* **ABOUT THIS TASK**: Reproduce the records below; each should match the original exactly.

* **RECORDS FOR THIS EXERCISE**:
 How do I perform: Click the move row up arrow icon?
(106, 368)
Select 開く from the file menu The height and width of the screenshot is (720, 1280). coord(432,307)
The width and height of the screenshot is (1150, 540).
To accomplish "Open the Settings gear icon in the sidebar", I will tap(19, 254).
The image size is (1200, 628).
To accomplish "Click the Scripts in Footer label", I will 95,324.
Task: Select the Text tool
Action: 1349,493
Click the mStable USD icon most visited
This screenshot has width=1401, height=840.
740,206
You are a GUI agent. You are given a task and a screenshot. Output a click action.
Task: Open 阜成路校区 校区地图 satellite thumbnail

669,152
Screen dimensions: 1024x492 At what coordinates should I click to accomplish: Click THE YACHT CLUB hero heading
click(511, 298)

* **RESULT OF THE EXERCISE**:
 How do I perform: Click the move row up arrow icon?
(106, 368)
Select 開く from the file menu The height and width of the screenshot is (720, 1280). coord(432,307)
The width and height of the screenshot is (1150, 540).
To accomplish "Open the Settings gear icon in the sidebar", I will tap(19, 254).
The image size is (1200, 628).
To accomplish "Click the Scripts in Footer label", I will 95,324.
Task: Select the Text tool
Action: 1349,493
Click the mStable USD icon most visited
This screenshot has width=1401, height=840.
740,206
You are a GUI agent. You are given a task and a screenshot. Output a click action.
Task: Open 阜成路校区 校区地图 satellite thumbnail

669,152
Screen dimensions: 1024x492 At what coordinates should I click to accomplish: Click THE YACHT CLUB hero heading
click(511, 298)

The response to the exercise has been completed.